Cheesecake Factory, Subway, other major retailers tell landlords they can’t pay April rent due to coronavirus

To slow the spread of the novel coronavirus, retailers and restaurants have shuttered their doors. 

But facing a halt in income, many major retailers say they can’t pay rent for the month of April — and they are asking their landlords for deferrals. 

Here is an up-to-date list of retailers that are asking for special accommodations on rent payments.

Cheesecake Factory

Cheesecake Factory, the Calif.-based restaurant chain with over 200 U.S. locations, told landlords on March 18 that it would not be able to pay rent for April due to the novel coronavirus pandemic, according to reports.

“We have very strong, long standing relationships with our landlords. We are certain that with their partnership, we will be able to work together to weather this storm in the appropriate manner,” said chief financial officer Matthew Clark told Eater.

Denver, USA – September 11, 2011: Cheesecake Factory sign on a building; a chain of restaurants specialized in cheesecakes


Swedish clothing retailer H&M is discussing rent adjustments with landlords, according to reports.

“Negotiations of rents is an ongoing part of our business, but due to the current effect on the economy, we have and will approach our landlords in the affected markets,” a spokesperson told Bloomberg.

Mattress Firm

Mattress Firm, the Houston-based mattress retailer with 2,400 stores in the U.S., cited the force majeure or “act of God” contract clause invoked for major natural disasters this week, telling landlords they would not pay rent. This comes after a letter to landlords sent last week, which offered to extend their leases in exchange for cutting rent.

“We appreciate our landlord partners, and the responses have been encouraging so far… We will continue to do everything we can to maintain business continuity and to ensure there are jobs available for our people to return to when this crisis ends,” said chief real estate officer Randy Carlin in a statement.

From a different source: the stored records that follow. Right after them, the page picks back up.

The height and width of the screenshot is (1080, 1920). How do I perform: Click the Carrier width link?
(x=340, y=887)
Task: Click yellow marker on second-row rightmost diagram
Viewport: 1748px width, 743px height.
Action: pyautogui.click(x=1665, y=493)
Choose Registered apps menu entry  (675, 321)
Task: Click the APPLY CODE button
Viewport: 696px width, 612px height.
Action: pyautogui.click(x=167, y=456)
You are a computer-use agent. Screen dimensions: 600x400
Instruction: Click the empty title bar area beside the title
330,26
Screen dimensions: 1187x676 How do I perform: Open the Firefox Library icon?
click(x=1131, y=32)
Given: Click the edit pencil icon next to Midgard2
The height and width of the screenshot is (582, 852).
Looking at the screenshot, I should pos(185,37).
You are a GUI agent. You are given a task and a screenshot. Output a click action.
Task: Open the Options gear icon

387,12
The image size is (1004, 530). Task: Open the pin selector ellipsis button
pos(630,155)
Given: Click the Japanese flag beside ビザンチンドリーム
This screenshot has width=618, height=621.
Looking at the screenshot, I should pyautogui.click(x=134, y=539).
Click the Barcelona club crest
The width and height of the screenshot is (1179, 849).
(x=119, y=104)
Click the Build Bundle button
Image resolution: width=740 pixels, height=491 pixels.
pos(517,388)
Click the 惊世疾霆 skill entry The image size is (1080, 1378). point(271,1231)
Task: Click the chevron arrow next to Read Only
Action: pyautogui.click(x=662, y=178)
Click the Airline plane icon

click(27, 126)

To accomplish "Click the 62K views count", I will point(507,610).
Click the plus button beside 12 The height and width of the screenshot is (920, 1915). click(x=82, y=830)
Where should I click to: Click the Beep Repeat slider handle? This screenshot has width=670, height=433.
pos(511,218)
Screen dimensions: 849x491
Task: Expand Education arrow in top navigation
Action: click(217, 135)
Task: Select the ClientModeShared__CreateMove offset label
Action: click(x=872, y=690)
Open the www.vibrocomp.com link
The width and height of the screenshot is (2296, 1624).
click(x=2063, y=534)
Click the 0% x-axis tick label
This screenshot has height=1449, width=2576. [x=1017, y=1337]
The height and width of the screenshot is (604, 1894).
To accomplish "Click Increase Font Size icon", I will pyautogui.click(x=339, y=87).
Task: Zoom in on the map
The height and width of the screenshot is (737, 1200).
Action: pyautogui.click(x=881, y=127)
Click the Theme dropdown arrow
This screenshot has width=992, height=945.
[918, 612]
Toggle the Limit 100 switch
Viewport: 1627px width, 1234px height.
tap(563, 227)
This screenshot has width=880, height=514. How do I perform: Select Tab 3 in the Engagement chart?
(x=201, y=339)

Subway, the Milford, Conn.-based fast food retailer with over 20,000 U.S. locations, alerted landlords last week that it might reduce or postpone rental payments. Subway will also halve royalty payments and halt advertising fees for franchisees, according to reports.

Relief from franchise conglomerates, landlords, and the Senate 

Many fast-food chains own the real estate their franchisees operate from and will provide rent accommodations for franchisees. McDonalds, which is a landlord to 15% of their franchises, will consider reductions in rent and other payments. About 13,826 of which are in the U.S., according to New York real estate data company Reonomy

Wendy’s restaurant in Providence, R.I. (AP Photo/Michael Dwyer, File)

Wendy’s, the Ohio-based fast-food chain with 6,000 U.S.-locations (according to Reonomy) said Thursday that it would give franchisees relief, including deferral of rent, and reducing royalty and marketing fees. Dunkin’ Donuts will also ease royalty payments.

“This is an unprecedented time, and we are focused on the actions where we can make a positive difference,” Wendy’s CEO Todd Penegor said in a statement.

Additionally, commercial evictions have been banned in locations like New York, California, Seattle and Miami. And many landlords around the country have proactively told their tenants they will be flexible, as retail stores around the globe close to slow the spread of the novel coronavirus.